7. M. B... fait valoir qu'il vit en France depuis 2016 et que la gravité de son état de santé nécessite son maintien en France au regard de la nécessité d'un suivi médical régulier et de la disponibilité de son traitement médicamenteux. Toutefois, d'une part et ainsi qu'il a été dit aux points 4 et 5, le requérant ne démontre pas que son état de santé nécessiterait une prise en charge dont le défaut pourrait entraîner des conséquences d'une exceptionnelle gravité. D'autre part, M. B... n'établit aucune insertion particulière en France. Enfin, l'intéressé, célibataire sans charges de famille en France, n'établit pas être dépourvu d'attaches familiales dans son pays d'origine où résident notamment sa mère et sa fratrie et où il a vécu jusqu'à l'âge de 36 ans. Dans ces conditions, M. B..., dont l'entrée en France, à la supposer même établie en 2016, était en tout état de cause relativement récente à la date de l'arrêté attaqué, n'est pas fondé à soutenir que le préfet de la Seine-Saint-Denis aurait porté à son droit au respect de sa vie privée et familiale une atteinte disproportionnée aux buts en vue desquels il a été pris.
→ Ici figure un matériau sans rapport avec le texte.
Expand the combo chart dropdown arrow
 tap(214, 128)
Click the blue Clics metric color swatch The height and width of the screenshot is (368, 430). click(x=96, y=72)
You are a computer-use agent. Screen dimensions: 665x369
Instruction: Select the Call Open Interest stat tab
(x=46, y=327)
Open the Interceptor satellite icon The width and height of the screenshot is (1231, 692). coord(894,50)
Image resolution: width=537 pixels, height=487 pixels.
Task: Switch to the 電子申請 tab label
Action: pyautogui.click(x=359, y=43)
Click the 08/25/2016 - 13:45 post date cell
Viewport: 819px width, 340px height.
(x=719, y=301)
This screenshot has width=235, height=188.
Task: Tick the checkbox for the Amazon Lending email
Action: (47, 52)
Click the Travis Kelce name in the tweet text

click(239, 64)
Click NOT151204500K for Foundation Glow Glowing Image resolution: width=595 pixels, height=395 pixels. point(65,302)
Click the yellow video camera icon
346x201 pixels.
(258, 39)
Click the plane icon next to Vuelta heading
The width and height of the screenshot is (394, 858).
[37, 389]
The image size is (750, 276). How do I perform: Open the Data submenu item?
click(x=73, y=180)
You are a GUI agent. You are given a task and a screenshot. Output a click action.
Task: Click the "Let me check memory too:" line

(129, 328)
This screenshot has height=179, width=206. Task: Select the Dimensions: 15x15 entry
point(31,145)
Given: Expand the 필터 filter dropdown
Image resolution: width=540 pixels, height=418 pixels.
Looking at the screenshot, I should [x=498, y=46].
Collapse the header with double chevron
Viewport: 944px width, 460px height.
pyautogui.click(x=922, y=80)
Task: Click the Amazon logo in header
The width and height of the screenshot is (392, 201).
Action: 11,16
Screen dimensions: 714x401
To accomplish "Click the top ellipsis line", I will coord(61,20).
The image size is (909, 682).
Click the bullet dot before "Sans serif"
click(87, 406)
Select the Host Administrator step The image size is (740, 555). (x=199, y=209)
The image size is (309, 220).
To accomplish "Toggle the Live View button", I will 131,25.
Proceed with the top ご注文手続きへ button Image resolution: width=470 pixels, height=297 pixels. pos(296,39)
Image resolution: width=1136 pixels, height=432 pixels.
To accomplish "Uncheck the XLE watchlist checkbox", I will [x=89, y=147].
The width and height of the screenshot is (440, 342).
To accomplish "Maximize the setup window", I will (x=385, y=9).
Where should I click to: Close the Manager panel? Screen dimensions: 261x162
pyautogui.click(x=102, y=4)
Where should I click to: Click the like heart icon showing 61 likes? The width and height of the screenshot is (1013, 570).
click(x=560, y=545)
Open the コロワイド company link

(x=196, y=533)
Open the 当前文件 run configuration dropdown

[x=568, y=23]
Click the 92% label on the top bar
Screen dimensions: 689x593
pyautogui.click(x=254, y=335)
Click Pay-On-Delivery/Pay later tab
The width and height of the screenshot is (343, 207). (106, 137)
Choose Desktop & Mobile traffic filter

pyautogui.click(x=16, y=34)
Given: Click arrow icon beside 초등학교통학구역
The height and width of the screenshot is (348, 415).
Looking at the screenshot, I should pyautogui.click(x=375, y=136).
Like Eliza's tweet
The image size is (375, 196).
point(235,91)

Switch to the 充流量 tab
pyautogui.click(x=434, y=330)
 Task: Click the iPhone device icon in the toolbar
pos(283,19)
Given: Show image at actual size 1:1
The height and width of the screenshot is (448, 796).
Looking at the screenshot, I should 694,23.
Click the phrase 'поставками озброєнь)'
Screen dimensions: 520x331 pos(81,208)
Par suite, les moyens tirés de la méconnaissance des stipulations précitées et de l'erreur manifeste d'appréciation doivent être écartés.
Sur l'obligation de quitter le territoire français :
8. En premier lieu, aucun des moyens précités dirigés contre la décision de refus de titre de séjour n'étant fondé, M. B... n'est pas fondé à soutenir que l'obligation de quitter le territoire français serait privée de base légale du fait de l'illégalité de cette décision.
9. En second lieu, pour les mêmes motifs que ceux exposés aux points 4 et 5 du présent arrêt, le moyen tiré de ce que la mesure d'éloignement aurait été prise en méconnaissance des dispositions du 10° de l'article L. 511-4 du code de l'entrée et du séjour des étrangers et du droit d'asile, alors en vigueur et ultérieurement codifiées au 9° de l'article L. 611-3 du même code, doit être écarté.
10. Enfin, pour les mêmes motifs exposés au point 7, les moyens tirés de la méconnaissance de l'article 8 de la convention européenne de sauvegarde des droits de l'homme et des libertés fondamentales ainsi que de l'erreur manifeste d'appréciation doivent être également écartés.
11. Il résulte de tout ce qui précède que M. B... n'est pas fondé à soutenir que c'est à tort que, par le jugement attaqué, le tribunal administratif de Montreuil a rejeté sa demande. Par suite, ses conclusions aux fins d'annulation doivent être rejetées de même que, par voie de conséquence, ses conclusions aux fins d'injonction et d'astreinte, ainsi que celles présentées au titre des dispositions combinées de l'article 37 de la loi du 10 juillet 1991 et de l'article L. 761-1 du code de justice administrative.
D E C I D E :
Article 1er : La requête de M. B... est rejetée.
Article 2 : Le présent arrêt sera notifié à M. A... B... et au ministre de l'intérieur.
Copie en sera adressée au préfet de la Seine-Saint-Denis et à l'office français de l'immigration et de l'intégration.
Délibéré après l'audience du 13 septembre 2024, à laquelle siégeaient :
- Mme Bruston, présidente,
- M. Mantz, premier conseiller,
- Mme Saint-Macary, première conseillère.
Rendu public par mise à disposition au greffe le 4 octobre 2024.
Le rapporteur,
P. MANTZ
La présidente,
S. BRUSTON
La greffière,
A. GASPARYANLa République mande et ordonne au ministre de l'intérieur en ce qui le concerne ou à tous commissaires de justice à ce requis en ce qui concerne les voies de droit commun contre les parties privées, de pourvoir à l'exécution de la présente décision.